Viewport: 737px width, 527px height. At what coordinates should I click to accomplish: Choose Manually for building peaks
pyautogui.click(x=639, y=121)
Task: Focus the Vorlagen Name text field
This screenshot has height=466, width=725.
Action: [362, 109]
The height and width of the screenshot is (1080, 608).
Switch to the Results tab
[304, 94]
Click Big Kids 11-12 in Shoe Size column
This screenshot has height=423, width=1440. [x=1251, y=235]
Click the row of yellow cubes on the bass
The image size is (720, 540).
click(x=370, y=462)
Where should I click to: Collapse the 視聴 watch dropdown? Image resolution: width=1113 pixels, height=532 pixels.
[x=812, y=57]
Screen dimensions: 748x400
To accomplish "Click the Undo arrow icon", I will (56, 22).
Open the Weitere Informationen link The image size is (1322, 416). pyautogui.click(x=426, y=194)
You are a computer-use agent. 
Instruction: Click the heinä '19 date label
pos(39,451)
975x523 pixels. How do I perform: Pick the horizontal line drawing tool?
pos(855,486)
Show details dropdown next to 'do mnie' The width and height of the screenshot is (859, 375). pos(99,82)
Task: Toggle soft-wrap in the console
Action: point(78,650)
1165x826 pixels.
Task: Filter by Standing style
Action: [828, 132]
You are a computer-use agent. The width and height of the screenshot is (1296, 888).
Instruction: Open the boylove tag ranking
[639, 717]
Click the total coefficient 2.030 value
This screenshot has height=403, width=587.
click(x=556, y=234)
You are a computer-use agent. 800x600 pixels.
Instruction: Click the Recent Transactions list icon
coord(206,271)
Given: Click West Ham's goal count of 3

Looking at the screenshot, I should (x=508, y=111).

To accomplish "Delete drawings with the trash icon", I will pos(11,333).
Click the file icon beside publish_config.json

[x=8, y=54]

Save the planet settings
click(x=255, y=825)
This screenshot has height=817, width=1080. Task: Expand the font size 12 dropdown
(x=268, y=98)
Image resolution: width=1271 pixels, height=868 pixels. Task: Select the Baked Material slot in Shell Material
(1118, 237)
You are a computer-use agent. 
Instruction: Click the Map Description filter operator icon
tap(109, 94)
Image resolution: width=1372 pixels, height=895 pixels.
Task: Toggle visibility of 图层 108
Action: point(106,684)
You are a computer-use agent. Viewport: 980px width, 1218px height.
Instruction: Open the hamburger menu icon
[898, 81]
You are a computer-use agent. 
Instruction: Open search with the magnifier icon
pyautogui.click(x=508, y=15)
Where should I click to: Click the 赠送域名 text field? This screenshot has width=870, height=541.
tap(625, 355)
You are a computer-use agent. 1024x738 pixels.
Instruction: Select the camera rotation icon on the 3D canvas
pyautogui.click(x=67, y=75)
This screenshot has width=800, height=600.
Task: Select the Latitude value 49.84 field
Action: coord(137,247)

□ □ □

### Aim of the exercise
Throughout the records above, find the lines in which the word "will" appears and return them.

### Written reply
To accomplish "Click the Undo arrow icon", I will (56, 22).
To accomplish "Delete drawings with the trash icon", I will pos(11,333).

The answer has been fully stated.